Wednesday, April 25, 2007

Inward Focus?


Is the church too inwardly focused? If you're talking about members being selfish, petty, comfort oriented, steeped in tradition, theologically shallow, and managing mole-hills - yes! If you're talking about our tendency to fuss and fight over preferences and treat the assembly as our most important activity - yes! If you're referring to the history of smugness, exclusiveness, proof-texting, and labeling others and one another - yes! If the subject is protectionism, isolationism, and legalism - well - yes! Is it the reason why we aren't spreading the Gospel more and converting more people to the cause of Christ? Yes - or no - depending on how you are using the terms "inward focus". Let me explain.

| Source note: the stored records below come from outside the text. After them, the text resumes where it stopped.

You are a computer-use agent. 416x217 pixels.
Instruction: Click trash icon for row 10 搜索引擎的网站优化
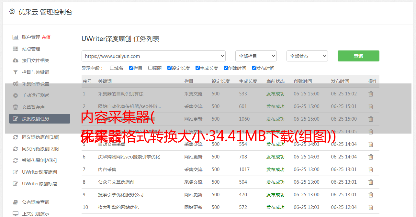(x=371, y=207)
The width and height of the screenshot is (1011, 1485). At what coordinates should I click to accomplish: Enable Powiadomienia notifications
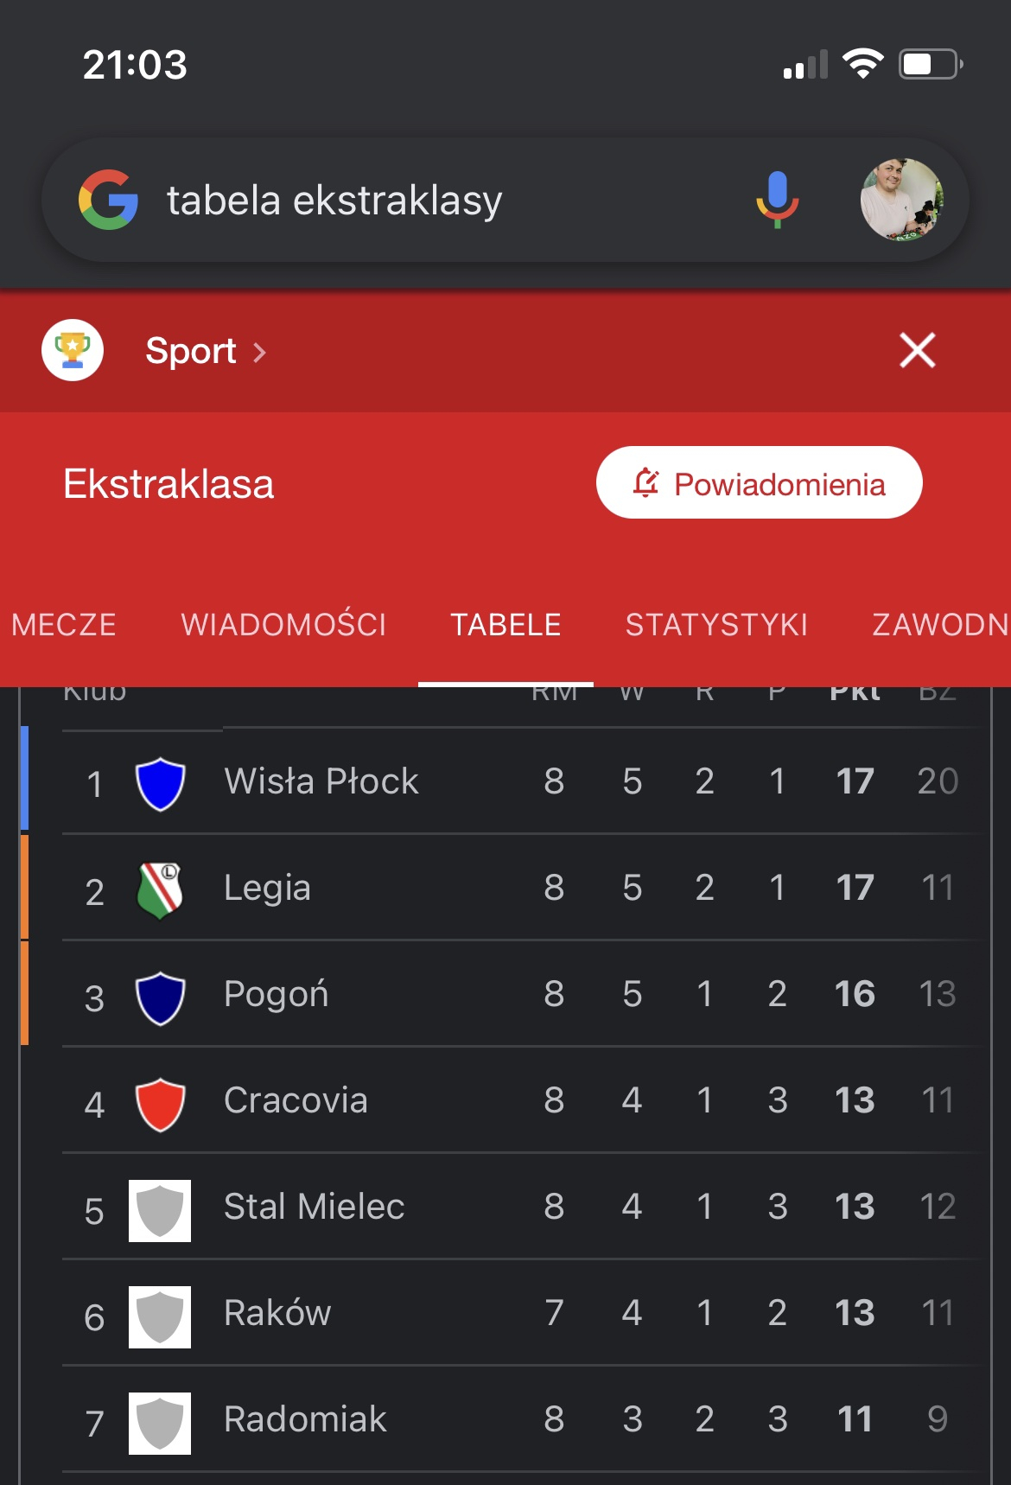(x=759, y=483)
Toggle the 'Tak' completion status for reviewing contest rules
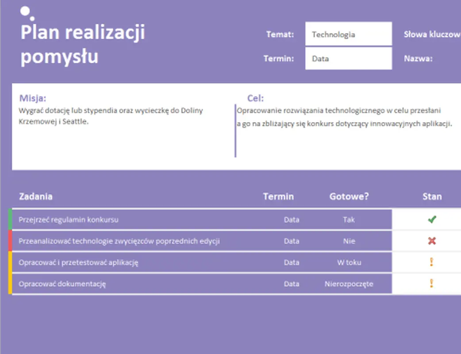This screenshot has width=461, height=354. (349, 219)
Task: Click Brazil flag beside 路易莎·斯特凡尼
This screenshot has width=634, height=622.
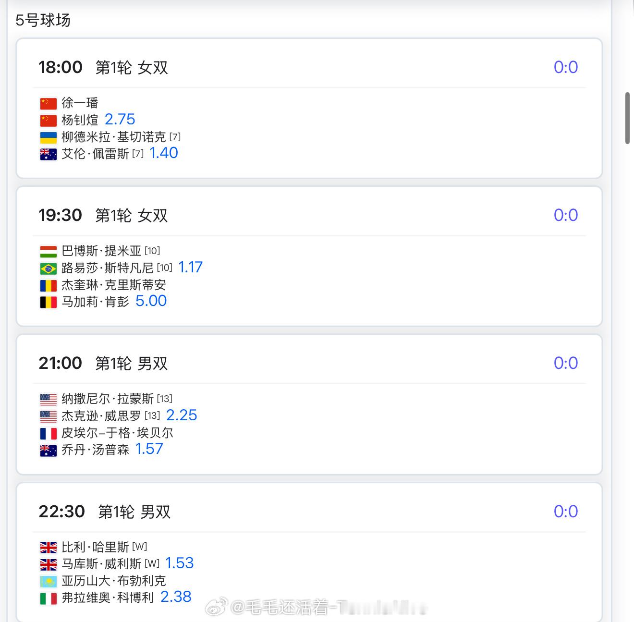Action: [x=48, y=268]
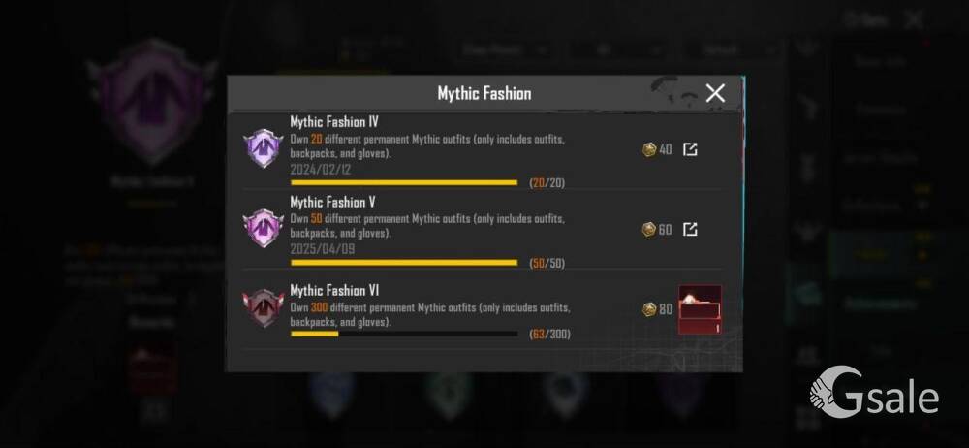Tap the 40-point coin icon
This screenshot has height=448, width=969.
click(x=649, y=149)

No one will stand before God on the day of Judgement and be condemned because their congregation didn't have an effective outreach program. The bible is clear, "each one of us must give account of himself" to God. The biblical concept (and purpose) of the church has been so blurred by institutionalizing it that we can't and don't recognize what the church really is anymore. Every "called out" individual is the church! Is outreach the responsibility of "the church"- assembled or the church - individuals? I just read another article from a church growth magazine dogmatically declaring the church's mission was to reach the people in our community! Because we have an institutional or temple paradigm of "church" we keep defining our purpose institutionally. Why did God command Christians to form a "body" or "a family" or be "the bride of Christ"? We can't do "one another" stuff unless we are with "one another." Are the "one another" things inward focus things? Which "one another" passage includes outreach? Jesus gave one identifying characteristic for his church that would show the world that we were his disciples - love one another. People will see it (or should), and realize they need it, and be attracted to it. Worked in Acts 2 (47)!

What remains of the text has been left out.